MATERIAL AND METHODS: Nineteen Japanese institutions were surveyed to determine the clinical characteristics and QOL of patients with refractory GERD. Those patients treated with a conventional PPI were switched to 20 mg esomeprazole for 4 weeks. Symptoms and QOL were assessed using Global Overall Symptom and Gastrointestinal Symptom Rating Scale (GSRS) questionnaires at baseline and at 2 and/or 4 weeks of esomeprazole treatment.

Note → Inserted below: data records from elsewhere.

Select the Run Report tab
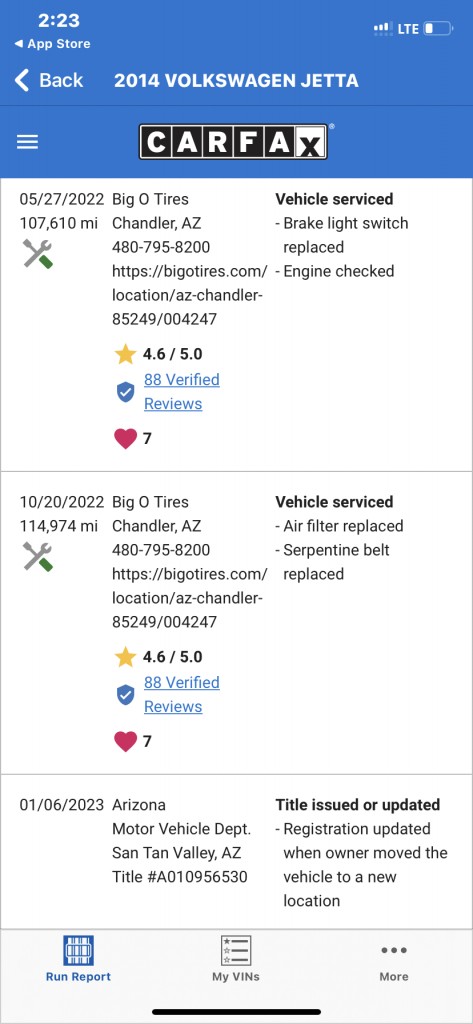This screenshot has width=473, height=1024. 78,959
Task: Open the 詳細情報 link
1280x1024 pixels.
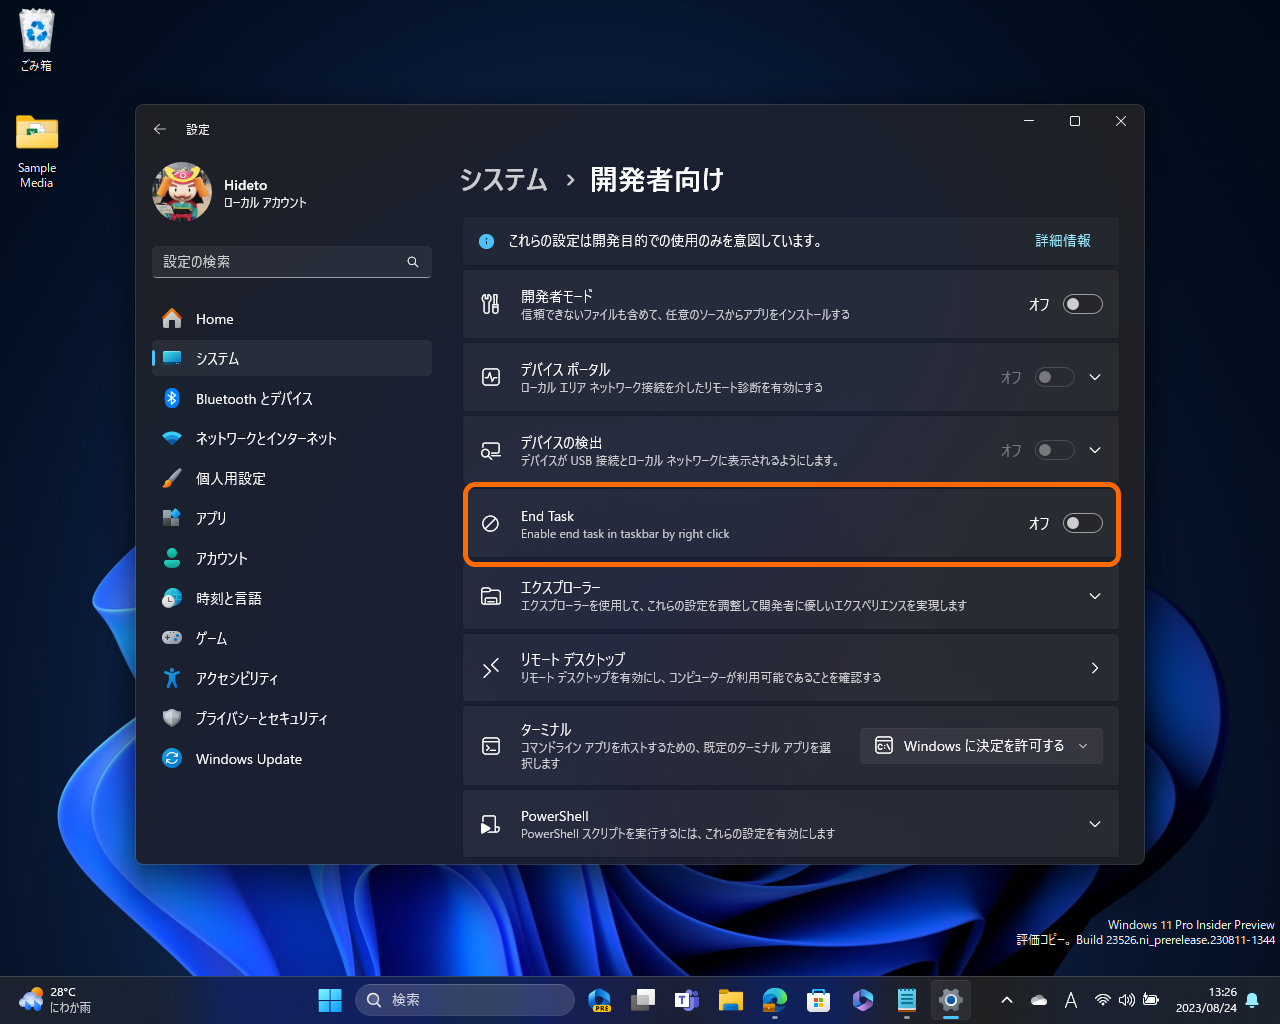Action: (x=1062, y=241)
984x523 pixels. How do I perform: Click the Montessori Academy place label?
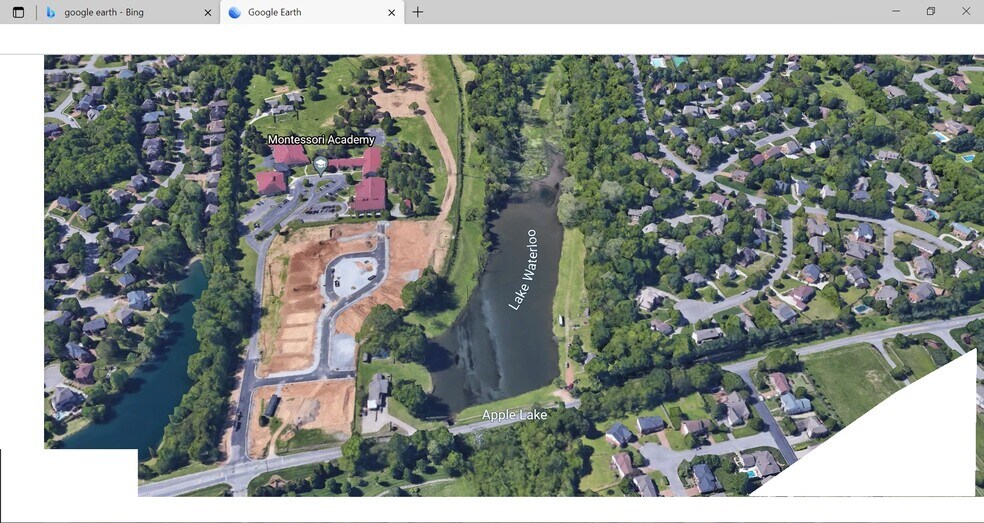pos(321,140)
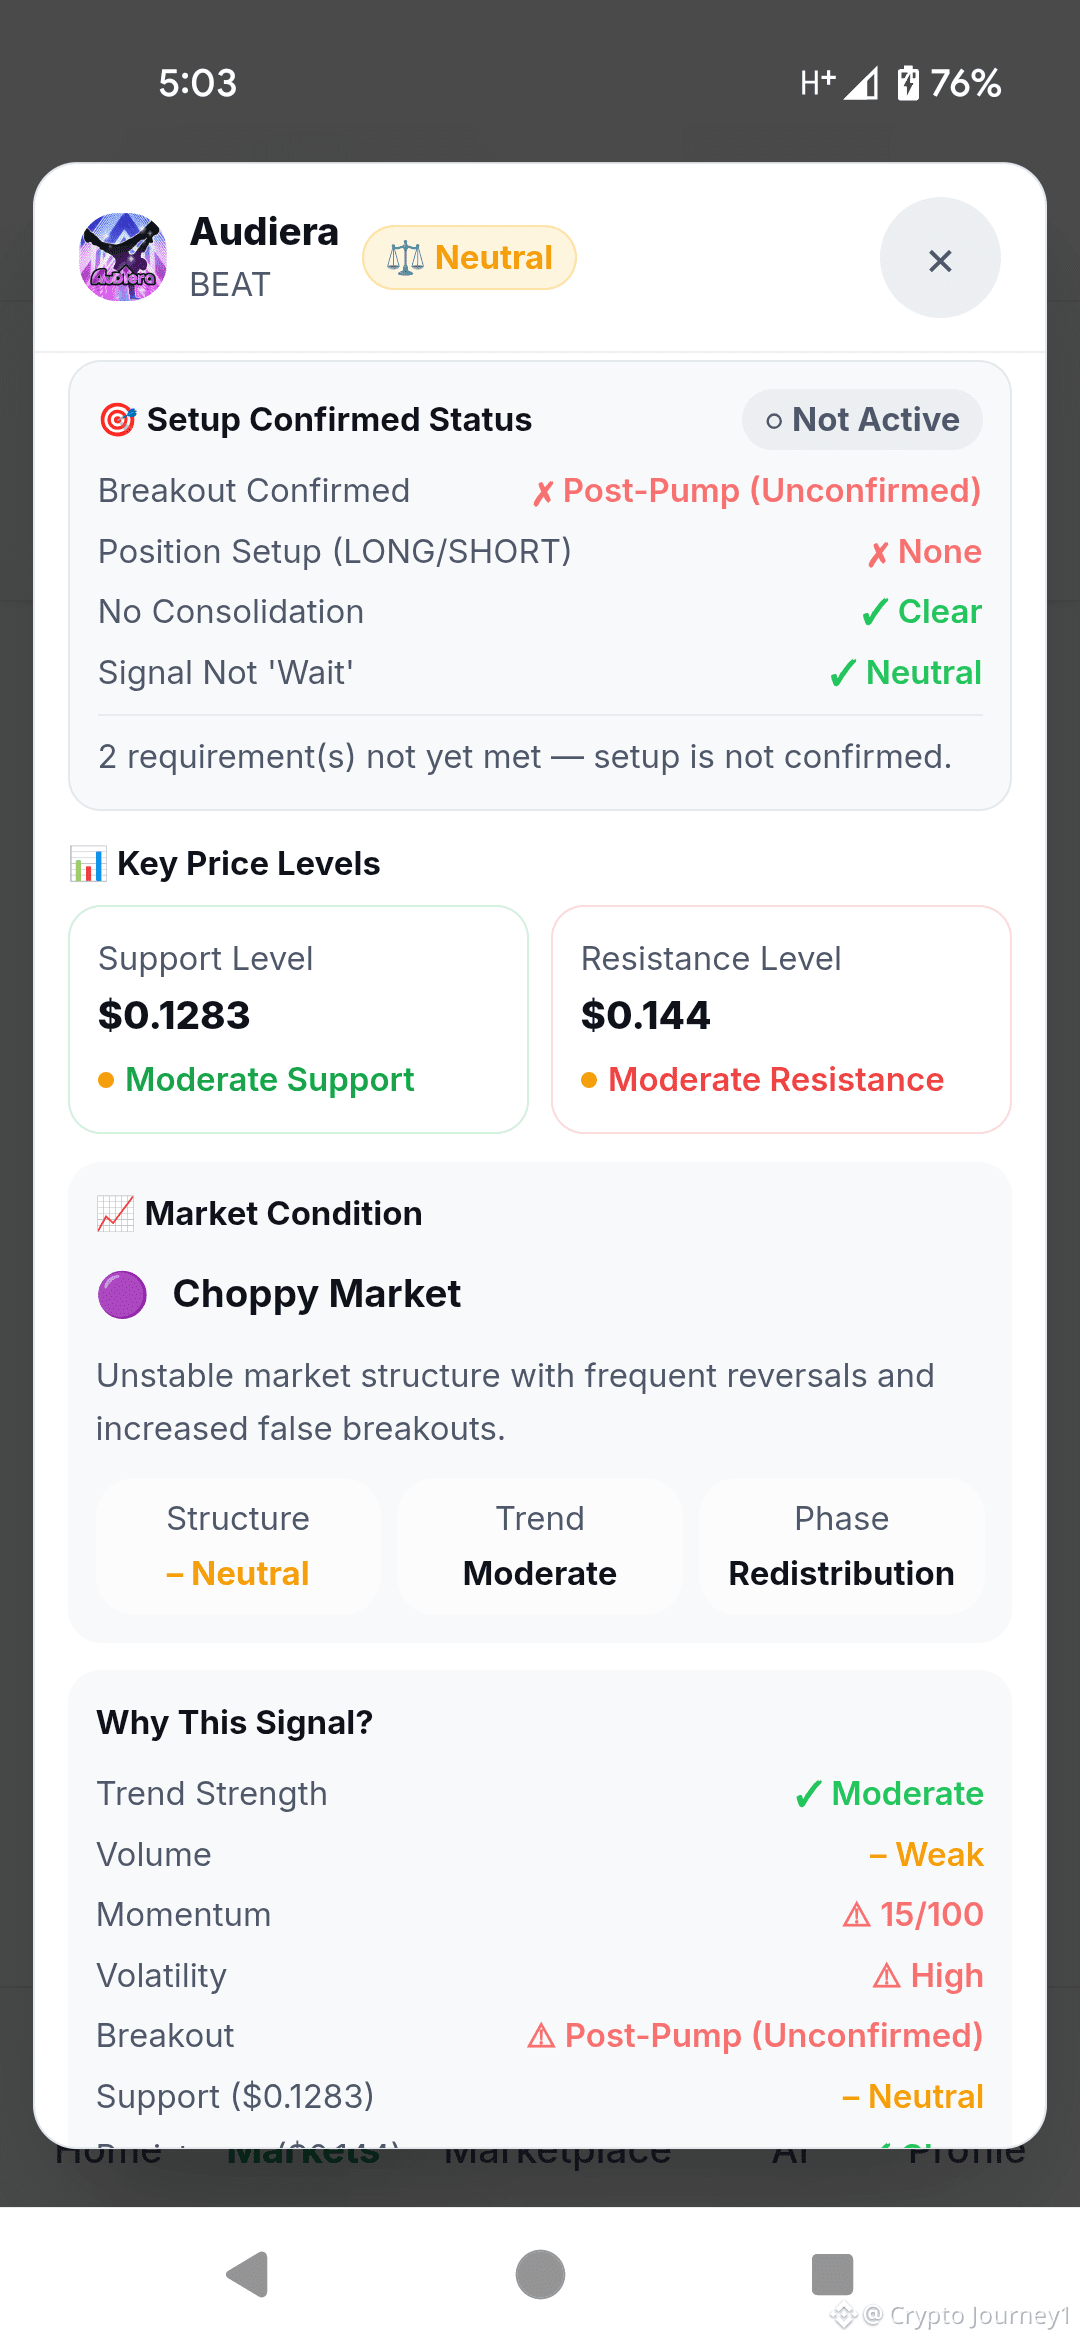Tap the Neutral scales badge
Viewport: 1080px width, 2340px height.
(469, 258)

RESULTS: Of 120 patients who completed the survey, 58 (48.3%) had refractory GERD. Of these, 69.0% were aged ≥65 years, 79.3% were prescribed a PPI at a standard or high dose, and 22.4% were prescribed a PPI together with another drug. After switching to esomeprazole, patients reported significant improvements in heartburn, acid regurgitation, and excessive belching at 2 weeks using a symptom diary, as well as the total score, reflux, abdominal pain, and indigestion, which were assessed using the GSRS at 4 weeks.
CONCLUSIONS: About half of Japanese patients with GERD may be refractory to conventional PPIs. Their reflux-related symptoms are often severe and may impair QOL. Switching to esomeprazole could be used to improve their symptoms and QOL.